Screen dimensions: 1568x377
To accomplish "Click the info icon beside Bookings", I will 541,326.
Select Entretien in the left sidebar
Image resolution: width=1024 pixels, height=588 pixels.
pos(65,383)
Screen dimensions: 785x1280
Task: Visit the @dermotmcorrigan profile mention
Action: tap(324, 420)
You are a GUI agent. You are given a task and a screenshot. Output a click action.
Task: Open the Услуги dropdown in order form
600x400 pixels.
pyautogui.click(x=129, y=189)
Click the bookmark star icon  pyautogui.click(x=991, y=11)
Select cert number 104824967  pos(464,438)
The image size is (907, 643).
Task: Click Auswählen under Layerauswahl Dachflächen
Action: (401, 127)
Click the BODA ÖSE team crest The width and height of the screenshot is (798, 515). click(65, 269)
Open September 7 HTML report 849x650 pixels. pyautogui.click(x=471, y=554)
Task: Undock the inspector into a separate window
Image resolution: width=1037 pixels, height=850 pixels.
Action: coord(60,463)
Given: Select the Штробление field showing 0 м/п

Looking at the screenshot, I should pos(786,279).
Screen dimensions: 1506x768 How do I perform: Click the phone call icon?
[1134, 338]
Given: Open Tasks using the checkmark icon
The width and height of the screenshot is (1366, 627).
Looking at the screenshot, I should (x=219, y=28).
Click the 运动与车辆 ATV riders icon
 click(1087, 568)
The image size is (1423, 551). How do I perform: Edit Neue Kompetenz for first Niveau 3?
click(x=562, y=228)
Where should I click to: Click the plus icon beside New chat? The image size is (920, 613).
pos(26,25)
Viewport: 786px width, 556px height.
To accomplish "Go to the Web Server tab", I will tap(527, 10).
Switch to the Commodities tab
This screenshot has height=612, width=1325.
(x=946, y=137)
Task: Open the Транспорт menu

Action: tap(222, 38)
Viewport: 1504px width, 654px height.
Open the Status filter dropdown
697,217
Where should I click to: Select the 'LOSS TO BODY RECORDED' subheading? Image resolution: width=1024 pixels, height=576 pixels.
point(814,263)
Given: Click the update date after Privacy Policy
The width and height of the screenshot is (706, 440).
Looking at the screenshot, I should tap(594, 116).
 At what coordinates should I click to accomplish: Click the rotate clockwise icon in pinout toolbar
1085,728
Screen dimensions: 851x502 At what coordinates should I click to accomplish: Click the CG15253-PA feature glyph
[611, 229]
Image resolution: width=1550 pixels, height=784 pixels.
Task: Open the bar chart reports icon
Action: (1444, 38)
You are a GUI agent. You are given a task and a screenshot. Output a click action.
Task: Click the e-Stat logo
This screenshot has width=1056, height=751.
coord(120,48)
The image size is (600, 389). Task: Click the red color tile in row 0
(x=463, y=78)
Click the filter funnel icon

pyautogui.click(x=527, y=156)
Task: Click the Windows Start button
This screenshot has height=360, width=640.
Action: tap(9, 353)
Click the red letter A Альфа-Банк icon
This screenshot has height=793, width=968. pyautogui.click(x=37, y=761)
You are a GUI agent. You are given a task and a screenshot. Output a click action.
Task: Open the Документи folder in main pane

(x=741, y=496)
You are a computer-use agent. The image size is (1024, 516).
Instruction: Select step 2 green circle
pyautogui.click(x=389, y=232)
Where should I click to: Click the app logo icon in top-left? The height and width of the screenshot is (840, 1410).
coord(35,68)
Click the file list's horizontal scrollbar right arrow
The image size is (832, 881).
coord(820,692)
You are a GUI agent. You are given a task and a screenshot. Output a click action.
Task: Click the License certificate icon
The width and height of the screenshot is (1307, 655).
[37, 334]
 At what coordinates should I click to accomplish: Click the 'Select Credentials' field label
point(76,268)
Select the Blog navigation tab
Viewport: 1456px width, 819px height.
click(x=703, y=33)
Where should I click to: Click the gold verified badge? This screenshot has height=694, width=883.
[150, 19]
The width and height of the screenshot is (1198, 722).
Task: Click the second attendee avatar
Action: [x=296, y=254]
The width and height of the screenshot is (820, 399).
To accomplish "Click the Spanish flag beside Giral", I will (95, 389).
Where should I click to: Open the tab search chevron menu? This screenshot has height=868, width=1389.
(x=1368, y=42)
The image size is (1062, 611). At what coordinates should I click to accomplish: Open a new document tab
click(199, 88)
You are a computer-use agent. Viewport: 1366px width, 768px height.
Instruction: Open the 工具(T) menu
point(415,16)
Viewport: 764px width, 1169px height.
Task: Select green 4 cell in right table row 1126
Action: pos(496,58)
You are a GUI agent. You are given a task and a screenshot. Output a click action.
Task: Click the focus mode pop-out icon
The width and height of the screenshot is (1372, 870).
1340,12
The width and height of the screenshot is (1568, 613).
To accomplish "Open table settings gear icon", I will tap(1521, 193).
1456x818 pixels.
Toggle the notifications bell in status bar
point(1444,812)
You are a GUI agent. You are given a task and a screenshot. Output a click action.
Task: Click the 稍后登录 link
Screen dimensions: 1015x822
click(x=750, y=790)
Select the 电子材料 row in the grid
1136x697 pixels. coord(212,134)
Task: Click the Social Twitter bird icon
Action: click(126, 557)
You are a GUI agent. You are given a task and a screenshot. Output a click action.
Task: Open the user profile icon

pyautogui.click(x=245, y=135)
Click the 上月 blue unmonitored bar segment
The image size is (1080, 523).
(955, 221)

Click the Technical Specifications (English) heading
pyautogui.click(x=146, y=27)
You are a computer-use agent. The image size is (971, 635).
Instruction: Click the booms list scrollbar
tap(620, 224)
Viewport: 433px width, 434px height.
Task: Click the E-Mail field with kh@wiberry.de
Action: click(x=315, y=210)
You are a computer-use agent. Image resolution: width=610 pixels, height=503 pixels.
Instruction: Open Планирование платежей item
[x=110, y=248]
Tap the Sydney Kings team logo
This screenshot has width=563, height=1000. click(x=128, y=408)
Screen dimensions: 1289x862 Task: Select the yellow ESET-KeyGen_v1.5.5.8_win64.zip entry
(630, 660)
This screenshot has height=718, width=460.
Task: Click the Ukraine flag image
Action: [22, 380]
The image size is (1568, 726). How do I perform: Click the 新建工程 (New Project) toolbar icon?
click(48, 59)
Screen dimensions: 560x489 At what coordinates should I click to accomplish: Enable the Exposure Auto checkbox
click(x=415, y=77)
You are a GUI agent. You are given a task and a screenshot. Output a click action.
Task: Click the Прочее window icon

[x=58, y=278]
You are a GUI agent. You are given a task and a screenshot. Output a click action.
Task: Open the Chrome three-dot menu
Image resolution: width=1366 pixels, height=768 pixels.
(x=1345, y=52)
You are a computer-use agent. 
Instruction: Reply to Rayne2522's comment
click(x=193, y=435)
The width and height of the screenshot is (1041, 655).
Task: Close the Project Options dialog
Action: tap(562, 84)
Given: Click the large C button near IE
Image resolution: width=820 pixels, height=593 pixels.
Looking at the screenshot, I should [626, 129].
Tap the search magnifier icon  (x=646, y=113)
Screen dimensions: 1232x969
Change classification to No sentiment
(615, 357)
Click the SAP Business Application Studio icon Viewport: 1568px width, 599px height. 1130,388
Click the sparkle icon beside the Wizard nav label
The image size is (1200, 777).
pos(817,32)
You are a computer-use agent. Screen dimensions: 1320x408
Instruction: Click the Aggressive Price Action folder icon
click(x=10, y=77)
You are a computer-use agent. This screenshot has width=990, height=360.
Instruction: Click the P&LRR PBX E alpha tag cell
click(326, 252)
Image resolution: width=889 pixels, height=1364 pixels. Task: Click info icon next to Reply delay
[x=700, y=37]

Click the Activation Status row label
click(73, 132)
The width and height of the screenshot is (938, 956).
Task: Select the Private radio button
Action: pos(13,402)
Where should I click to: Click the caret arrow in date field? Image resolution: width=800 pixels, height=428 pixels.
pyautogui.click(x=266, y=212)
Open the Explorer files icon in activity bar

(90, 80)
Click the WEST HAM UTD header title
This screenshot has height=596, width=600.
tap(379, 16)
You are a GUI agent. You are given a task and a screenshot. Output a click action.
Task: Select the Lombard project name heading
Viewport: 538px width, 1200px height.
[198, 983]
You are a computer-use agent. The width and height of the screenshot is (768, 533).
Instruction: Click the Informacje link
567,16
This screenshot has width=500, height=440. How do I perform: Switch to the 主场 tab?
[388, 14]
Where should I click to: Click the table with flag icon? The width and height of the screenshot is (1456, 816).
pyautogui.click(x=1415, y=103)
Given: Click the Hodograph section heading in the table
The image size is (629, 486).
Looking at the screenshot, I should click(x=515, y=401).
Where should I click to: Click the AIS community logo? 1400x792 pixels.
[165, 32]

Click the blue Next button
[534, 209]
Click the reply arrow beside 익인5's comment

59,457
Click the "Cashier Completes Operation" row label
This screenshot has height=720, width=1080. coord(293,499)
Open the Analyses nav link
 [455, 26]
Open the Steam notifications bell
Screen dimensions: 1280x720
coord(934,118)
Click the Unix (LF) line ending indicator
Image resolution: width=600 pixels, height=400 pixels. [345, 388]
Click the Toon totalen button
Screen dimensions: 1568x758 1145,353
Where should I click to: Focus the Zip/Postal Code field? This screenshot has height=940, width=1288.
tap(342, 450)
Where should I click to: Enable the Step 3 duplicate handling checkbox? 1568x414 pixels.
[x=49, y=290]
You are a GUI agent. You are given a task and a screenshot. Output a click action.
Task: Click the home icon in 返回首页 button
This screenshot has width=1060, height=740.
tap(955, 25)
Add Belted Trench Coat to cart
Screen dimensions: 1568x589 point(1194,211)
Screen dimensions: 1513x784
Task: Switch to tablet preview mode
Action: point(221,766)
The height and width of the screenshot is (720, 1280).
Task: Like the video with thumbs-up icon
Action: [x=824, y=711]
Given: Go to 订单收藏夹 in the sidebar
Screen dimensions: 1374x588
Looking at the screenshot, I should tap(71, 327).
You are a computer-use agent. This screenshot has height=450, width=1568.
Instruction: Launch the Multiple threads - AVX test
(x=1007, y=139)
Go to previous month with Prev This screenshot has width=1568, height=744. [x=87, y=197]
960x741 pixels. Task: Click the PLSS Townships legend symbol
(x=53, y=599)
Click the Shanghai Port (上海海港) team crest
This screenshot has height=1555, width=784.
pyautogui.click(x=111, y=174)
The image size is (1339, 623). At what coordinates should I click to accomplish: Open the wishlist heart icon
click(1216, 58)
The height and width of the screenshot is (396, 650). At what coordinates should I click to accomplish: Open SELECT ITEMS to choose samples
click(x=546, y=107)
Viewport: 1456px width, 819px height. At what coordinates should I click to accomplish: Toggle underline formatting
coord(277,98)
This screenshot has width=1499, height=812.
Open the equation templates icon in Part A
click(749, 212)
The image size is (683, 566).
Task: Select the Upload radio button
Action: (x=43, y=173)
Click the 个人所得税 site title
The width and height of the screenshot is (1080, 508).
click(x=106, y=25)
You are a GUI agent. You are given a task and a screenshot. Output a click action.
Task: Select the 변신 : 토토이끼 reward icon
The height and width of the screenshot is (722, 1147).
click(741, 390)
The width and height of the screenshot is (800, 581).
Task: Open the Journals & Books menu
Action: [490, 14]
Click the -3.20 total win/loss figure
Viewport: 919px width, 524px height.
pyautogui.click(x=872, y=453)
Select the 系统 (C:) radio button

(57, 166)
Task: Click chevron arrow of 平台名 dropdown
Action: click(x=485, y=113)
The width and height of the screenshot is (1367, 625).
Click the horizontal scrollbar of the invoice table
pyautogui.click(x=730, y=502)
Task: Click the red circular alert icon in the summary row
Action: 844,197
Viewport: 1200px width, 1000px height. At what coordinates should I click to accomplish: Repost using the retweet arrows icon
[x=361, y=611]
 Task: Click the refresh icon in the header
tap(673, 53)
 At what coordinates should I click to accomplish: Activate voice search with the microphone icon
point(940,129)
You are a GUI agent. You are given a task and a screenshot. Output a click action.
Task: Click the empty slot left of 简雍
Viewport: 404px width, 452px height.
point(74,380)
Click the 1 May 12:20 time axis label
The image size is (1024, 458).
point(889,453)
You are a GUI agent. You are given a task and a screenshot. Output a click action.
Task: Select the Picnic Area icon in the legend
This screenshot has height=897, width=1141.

§ §

■ About this exercise
Lines in the data that hold "crest" must be located and copied.

■ Exercise solution
Click the BODA ÖSE team crest The width and height of the screenshot is (798, 515). click(65, 269)
Click the Shanghai Port (上海海港) team crest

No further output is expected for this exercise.